Chi prova ad analizzare la crisi sotto il profilo dei rapporti globali giunge a conclusioni sconfortanti. Nel corso del Foro Social Mundial che si è tenuto a Buenos Aires dal 22 al 25 agosto ("La crisi del neoliberalismo in Argentina" era il tema), Evo Morales, il campesino che ha sfiorato la presidenza della Bolivia nelle recenti elezioni, ha ricordato: "L’Argentina è l’esempio del paese che ha seguito tutte le ricette neoliberiste, l’Argentina è il modello da non seguire".

Il debito è immorale, hanno sostenuto gli esponenti del movimento e sul banco degli imputati è finito l’Alca (letteralmente significa Area di libero commercio delle Americhe), fortemente voluto dagli Stati Uniti e dal mondo imprenditoriale nordamericano che vedrebbero aprirsi nuovi mercati non intralciati da fastidiose reti protezionistiche.
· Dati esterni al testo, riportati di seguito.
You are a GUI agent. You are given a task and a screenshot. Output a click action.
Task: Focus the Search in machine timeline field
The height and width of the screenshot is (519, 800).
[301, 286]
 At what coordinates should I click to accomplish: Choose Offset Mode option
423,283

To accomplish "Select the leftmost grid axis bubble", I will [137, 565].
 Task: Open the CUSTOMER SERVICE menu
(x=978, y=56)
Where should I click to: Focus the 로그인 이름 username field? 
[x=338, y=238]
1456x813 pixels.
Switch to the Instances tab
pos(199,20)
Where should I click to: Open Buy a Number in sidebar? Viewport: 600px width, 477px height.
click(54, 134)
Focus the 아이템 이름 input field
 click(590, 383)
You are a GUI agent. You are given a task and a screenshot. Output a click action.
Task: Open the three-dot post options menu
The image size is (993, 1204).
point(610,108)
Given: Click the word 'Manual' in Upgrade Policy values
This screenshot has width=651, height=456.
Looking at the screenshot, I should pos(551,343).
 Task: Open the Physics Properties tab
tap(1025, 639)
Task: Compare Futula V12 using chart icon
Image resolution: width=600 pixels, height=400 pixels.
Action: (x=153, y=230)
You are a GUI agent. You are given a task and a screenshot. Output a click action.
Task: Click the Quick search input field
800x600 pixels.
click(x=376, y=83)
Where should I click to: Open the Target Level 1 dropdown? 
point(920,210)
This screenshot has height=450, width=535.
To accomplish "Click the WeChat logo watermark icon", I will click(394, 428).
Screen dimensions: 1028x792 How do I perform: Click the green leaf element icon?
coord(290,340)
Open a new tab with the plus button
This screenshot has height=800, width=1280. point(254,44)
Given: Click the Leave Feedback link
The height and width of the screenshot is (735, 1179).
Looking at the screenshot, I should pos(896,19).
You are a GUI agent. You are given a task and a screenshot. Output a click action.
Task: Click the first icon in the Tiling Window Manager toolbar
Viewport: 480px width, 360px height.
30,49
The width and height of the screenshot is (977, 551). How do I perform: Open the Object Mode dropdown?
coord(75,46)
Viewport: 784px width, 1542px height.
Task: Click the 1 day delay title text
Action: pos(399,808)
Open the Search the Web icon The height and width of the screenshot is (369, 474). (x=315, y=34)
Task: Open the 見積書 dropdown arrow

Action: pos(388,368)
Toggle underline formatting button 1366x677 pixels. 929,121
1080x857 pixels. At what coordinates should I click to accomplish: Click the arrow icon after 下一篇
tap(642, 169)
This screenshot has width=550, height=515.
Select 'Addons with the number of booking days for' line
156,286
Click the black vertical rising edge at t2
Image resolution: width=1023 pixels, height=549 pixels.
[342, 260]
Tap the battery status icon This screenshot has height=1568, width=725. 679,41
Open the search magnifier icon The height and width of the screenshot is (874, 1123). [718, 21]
Il tentativo è quello di dare la spallata definitiva al Mercosur, l’area di libero commercio che unisce Argentina a Brasile, Paraguay e Uruguay.

Il Foro ha chiesto che le trattative siano condotte in modo trasparente e democratico, e non solo dai ministri economici o dai responsabi della Banca Centrale Molto dure le conclusioni di Morales: "Dicono che siamo terroristi, ma i terroristi sono coloro che applicano un modello di fame e miseria come la Banca Mondiale e il FMI. Organizzati e uniti, dobbiamo seppellire questo modello".

Il dibattito continua; non solo in Argentina.